Exercise brief – Below are the entries to work from; restate word for word the portion that opens with the line containing "Given: Add a filter with the green plus icon" and closes with the line containing "Task: Open the Alle Exchange select box", keeping both.

[Material shown Boundary: Start]

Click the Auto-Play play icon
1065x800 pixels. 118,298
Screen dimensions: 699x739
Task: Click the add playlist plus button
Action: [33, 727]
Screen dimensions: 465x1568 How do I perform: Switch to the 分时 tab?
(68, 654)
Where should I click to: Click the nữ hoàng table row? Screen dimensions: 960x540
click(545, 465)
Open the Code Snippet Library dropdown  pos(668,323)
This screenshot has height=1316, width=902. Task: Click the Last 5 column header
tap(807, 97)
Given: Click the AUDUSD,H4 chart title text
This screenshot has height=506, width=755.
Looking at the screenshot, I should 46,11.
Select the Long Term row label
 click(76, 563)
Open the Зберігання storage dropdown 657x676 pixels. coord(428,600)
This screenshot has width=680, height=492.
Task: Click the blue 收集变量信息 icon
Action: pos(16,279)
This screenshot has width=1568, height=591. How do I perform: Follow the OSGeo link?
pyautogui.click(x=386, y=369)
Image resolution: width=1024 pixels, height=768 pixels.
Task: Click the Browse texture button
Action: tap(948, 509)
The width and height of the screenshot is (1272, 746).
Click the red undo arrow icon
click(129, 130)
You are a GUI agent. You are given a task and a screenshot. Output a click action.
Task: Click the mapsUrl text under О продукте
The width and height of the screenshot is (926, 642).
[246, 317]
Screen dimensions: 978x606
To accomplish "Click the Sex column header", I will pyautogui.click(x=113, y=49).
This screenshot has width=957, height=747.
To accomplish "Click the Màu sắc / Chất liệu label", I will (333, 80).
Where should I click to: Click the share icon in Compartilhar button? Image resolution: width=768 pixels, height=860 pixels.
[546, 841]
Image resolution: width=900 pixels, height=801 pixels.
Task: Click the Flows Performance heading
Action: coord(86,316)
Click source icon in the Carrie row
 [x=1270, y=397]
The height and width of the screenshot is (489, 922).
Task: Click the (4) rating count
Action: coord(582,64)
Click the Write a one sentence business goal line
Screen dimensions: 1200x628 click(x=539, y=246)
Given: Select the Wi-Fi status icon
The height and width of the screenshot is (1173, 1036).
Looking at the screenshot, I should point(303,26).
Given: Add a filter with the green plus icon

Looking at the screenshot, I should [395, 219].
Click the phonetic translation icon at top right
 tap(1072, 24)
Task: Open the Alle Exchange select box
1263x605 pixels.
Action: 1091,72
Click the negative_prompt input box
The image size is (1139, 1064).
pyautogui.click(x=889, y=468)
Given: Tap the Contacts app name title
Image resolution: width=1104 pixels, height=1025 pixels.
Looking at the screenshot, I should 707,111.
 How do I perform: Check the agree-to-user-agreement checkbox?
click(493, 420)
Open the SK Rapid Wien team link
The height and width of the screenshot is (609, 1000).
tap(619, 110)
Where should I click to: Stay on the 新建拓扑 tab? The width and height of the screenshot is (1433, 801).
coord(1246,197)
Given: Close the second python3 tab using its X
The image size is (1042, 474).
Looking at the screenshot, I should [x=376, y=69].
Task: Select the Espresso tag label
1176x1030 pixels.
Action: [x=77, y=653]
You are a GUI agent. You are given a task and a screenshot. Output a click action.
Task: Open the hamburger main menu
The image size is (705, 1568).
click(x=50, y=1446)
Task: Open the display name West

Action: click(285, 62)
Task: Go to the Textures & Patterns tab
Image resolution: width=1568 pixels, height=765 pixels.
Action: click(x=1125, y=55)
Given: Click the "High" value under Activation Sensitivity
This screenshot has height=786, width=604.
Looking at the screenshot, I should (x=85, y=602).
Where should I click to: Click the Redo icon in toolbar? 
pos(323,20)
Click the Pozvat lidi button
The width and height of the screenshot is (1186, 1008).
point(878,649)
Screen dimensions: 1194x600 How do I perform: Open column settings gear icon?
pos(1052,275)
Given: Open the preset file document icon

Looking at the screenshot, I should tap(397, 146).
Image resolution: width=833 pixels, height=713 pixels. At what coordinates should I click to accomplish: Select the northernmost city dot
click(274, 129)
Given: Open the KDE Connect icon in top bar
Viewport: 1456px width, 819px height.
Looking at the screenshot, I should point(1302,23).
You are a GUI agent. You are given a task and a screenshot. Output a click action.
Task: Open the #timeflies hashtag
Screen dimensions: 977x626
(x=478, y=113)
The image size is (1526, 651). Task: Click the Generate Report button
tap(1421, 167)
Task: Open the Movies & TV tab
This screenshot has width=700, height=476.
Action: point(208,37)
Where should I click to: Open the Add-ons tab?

[Material shown Boundary: End]

Response –
Given: Add a filter with the green plus icon

Looking at the screenshot, I should [395, 219].
Click the phonetic translation icon at top right
 tap(1072, 24)
Task: Open the Alle Exchange select box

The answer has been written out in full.